Imagining tariffs as a paternalistic state response to the legitimate concerns of workers, protectionists ensured that industrialization in the U.S. would not follow the same declining course as it had in Britain. Instead, protectionists argued that tariffs would shelter American workers from the competition of cheap foreign labor by propping up domestic wages and creating the opportunities for social-economic mobility so necessary to what became known as the American Dream.

But by the end of the 19th century, the industrial social-economic order that tariffs helped foster were quite different from what earlier protectionists had promised. To help distinguish promises from reality, we should remember the work of the thinker who shaped lasting beliefs about tariffs in the U.S.: Henry Carey.

Although the 1791 publication of Alexander Hamilton’s Report on Manufactures initiated America’s support for tariffs, it was Henry Carey (1793-1879), a Philadelphia printer who later became President Abraham Lincoln’s economic adviser, who united what had been a set of disparate ideas about trade policy into an all-encompassing ideology. Carey focused various strains of American economic, political, social and cultural values towards a single principle: protectionism. And in the process, Carey became America’s most influential economic thinker.

Much like how Trump has made China a key bogeyman in his trade war, protectionists like Carey linked tariffs to a patriotic, nationalistic disdain for Britain. American Anglophobia was palpable years after the American Revolution, swelling during the War of 1812, and aggravated again by the Panic of 1819, America’s first major economic crisis. Modern economists attribute the Panic to the business cycle and reckless monetary expansionism. But protectionists of the era argued that it was a conspiracy orchestrated by British merchants to “dump” cheap English wares at American ports, crushing domestic “infant industry” and impoverishing American workers. Some argued that Britain waged an economic “war of extermination” against the U.S.

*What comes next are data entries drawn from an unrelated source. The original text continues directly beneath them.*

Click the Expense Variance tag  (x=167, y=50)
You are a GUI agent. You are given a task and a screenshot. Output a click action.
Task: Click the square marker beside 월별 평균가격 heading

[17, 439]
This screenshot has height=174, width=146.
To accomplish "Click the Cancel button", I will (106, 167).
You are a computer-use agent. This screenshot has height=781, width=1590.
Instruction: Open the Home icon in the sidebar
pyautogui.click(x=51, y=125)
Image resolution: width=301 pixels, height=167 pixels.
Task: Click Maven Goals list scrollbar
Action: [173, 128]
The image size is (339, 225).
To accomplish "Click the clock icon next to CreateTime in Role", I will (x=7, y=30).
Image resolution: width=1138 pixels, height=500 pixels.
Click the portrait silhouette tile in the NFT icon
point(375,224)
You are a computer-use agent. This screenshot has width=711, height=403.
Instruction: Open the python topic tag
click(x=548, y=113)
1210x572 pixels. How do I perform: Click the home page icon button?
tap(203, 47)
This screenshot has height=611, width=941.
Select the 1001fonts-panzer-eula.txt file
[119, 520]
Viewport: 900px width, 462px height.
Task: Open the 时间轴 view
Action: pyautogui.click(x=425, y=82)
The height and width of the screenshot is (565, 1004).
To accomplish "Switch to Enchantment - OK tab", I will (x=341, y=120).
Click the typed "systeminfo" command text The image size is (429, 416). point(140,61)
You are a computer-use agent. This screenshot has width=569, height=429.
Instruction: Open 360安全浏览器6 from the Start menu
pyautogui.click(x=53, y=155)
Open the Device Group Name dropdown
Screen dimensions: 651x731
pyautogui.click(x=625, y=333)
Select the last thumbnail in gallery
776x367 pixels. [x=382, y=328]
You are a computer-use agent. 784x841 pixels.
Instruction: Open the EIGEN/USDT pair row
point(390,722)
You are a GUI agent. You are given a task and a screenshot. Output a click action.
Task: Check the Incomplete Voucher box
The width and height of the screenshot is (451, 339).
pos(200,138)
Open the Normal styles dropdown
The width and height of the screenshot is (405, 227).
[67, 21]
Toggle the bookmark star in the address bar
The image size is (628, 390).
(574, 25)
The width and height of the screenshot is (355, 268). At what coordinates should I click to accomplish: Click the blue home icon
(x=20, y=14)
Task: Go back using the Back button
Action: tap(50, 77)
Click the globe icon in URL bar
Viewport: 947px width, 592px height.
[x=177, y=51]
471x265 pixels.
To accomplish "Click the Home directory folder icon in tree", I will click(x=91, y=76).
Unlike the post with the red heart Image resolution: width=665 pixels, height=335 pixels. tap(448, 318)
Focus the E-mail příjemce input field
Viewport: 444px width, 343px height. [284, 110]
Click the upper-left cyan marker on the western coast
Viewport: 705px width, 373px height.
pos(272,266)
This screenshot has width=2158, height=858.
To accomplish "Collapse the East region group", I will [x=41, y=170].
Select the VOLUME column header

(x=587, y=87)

According to protectionists, the conspiracy to restore the U.S. to British colonial dependence combined a commercial and an intellectual assault. American protectionists grew suspicious of those spreading free-trade propaganda. This included Southerners who were America’s staunchest free-trade advocates, lest their cotton trade with Britain be disrupted. The sharpest attacks, however, were leveled against Adam Smith, the Scottish economist who became the perfect straw-man for early American protectionists.

Smith had promoted laissez-faire economics which contended a wide range of things, including the individual pursuit of self-interest, minimum government intervention in the economy, the value of competition, the belief in self-regulating free markets, and free trade. Combined with David Ricardo (1772-1823), another influential British economist who expounded on the benefits of free trade with his theory of comparative advantage, by the mid-19th century laissez-faire became the central tenet to what was then a burgeoning discipline: economics. And Smith’s Wealth of Nations (1776) became its preferred text.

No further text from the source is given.